> Trecho selecionado
- - - - - - -
Brasília era uma cidade ainda tinindo de nova em 1978, apenas 18 anos depois de sua fundação pelo presidente Juscelino Kubitschek. Natural, portanto, que seus moradores, muitos recém-chegados com suas famílias, procurassem se enturmar. Foi num desses grupos, que ficaria conhecido como Turma da Colina, que Renato Russo, Felipe Lemos e outros se reuniam para escutar punk rock, uma novidade na época. The Clash, Ramones e Sex Pistols foram algumas das bandas que inspiraram a criação do Aborto Elétrico, conjunto que representa a semente do rock que saiu da Capital para ganhar o País. A formação original trazia Renato, Felipe, o Fê, e André Pretórius, um africano. Mas foi só em janeiro de 1980, com o baixista Flávio, irmão de Fê, no lugar de André, que voltara à África do Sul, que o AE fez o seu primeiro "show".

Foi o primeiro de vários shows em bares, lanchonetes e nas calçadas, nos quais a molecada exibia um repertório que tinha Geração Coca-Cola, Tédio e Que País é Este?, entre outras. Em 81, viriam outras pérolas, como Fátima e Música Urbana. O guitarrista Ico Ouro Preto havia sido incorporado pela banda. Mas no ano seguinte Renato anuncia que sairia do AE, passando a se apresentar sozinho com o nome de Trovador Solitário.

Os outros três resolveram continuar tocando. No primeiro – e último – show sem Renato, na Universidade de Brasília, Ico não apareceu. Mas o ex-integrante estava na platéia e subiu ao palco para tocar com os amigos. Depois disso, como todo mundo sabe, o Aberto Elétrico daria origem a duas das bandas brasilienses de maior sucesso: Capital Inicial, formado por Fê e Flávio, e Legião Urbana, de Renato.

Essa história é relembrada no projeto MTV Especial Capital Inicial – Aborto Elétrico, lançado no final do ano passado. Das 18 músicas do CD, nove são inéditas, a maioria delas guardada apenas na memória de Fê e Flávio. Os músicos decidiram usar instrumentos da época para tornar a reprodução a mais próxima possível da original. Com a devida aprovação dos Manfredini, família de Renato Russo, os remanescentes do Aborto Elétrico acharam que finalmente era o momento de trazer à tona o repertório que influenciou tantas bandas.

Sobre o projeto, o S&Y teve a seguinte conversa com Fê Lemos.

Por que só agora o Capital Inicial resolveu lançar o repertório do AE?
- - - - - - -
> Dados
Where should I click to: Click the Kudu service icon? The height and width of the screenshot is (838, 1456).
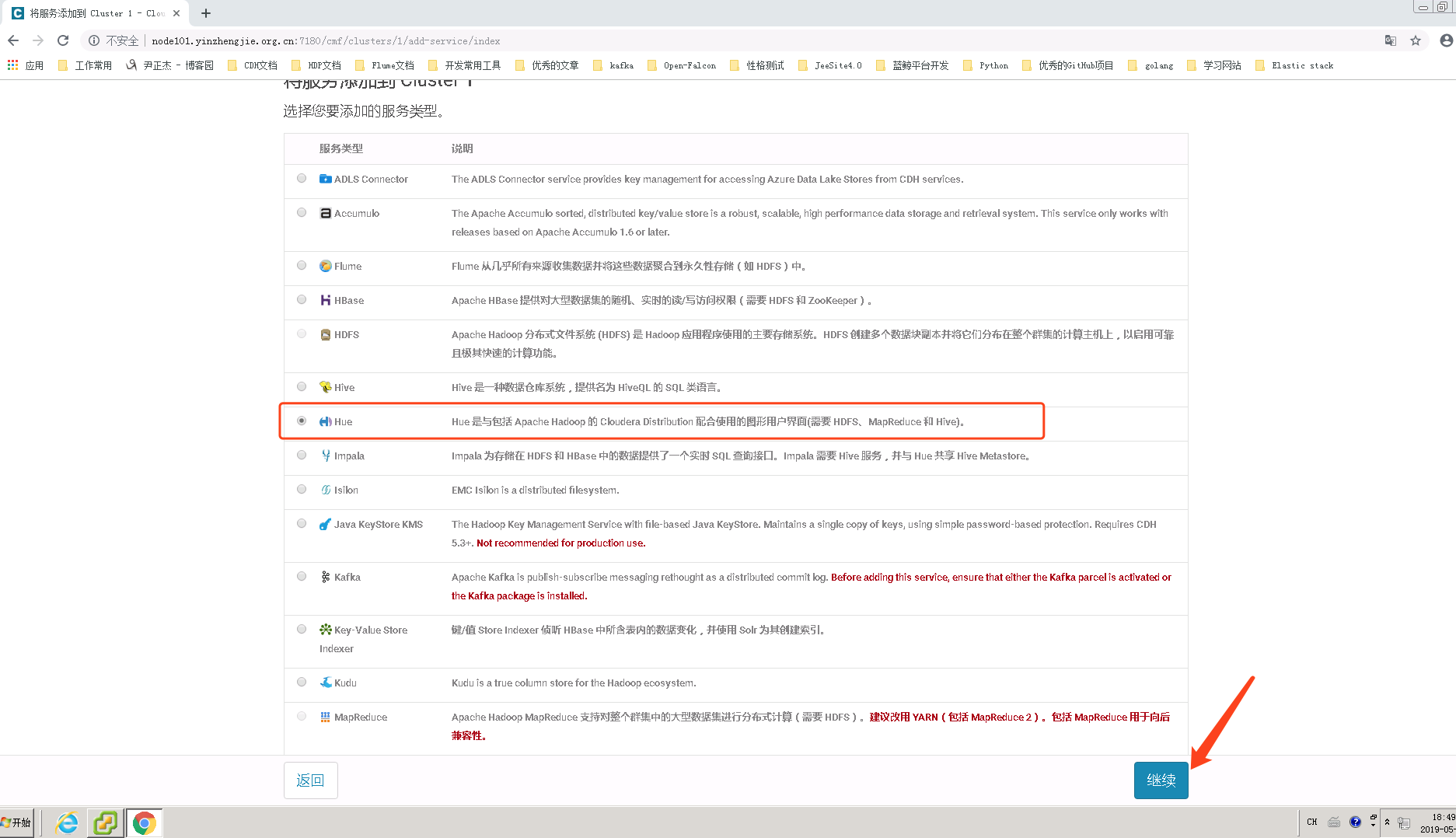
- - - - - - -
> Lista de tarefas
1 - Traduza para o inglês esta frase do trecho: "Os músicos decidiram usar instrumentos da época para tornar a reprodução a mais próxima possível da original."
2 - Substitua "palco" por "tablado" na passagem do trecho que vai de "Os outros três" até "Urbana, de Renato." e apresente-a reescrita.
Use somente o trecho como fonte.

> Respostas
1 - The musicians decided to use instruments from that era to make the reproduction as close as possible to the original.

2 -
Os outros três resolveram continuar tocando. No primeiro – e último – show sem Renato, na Universidade de Brasília, Ico não apareceu. Mas o ex-integrante estava na platéia e subiu ao tablado para tocar com os amigos. Depois disso, como todo mundo sabe, o Aberto Elétrico daria origem a duas das bandas brasilienses de maior sucesso: Capital Inicial, formado por Fê e Flávio, e Legião Urbana, de Renato.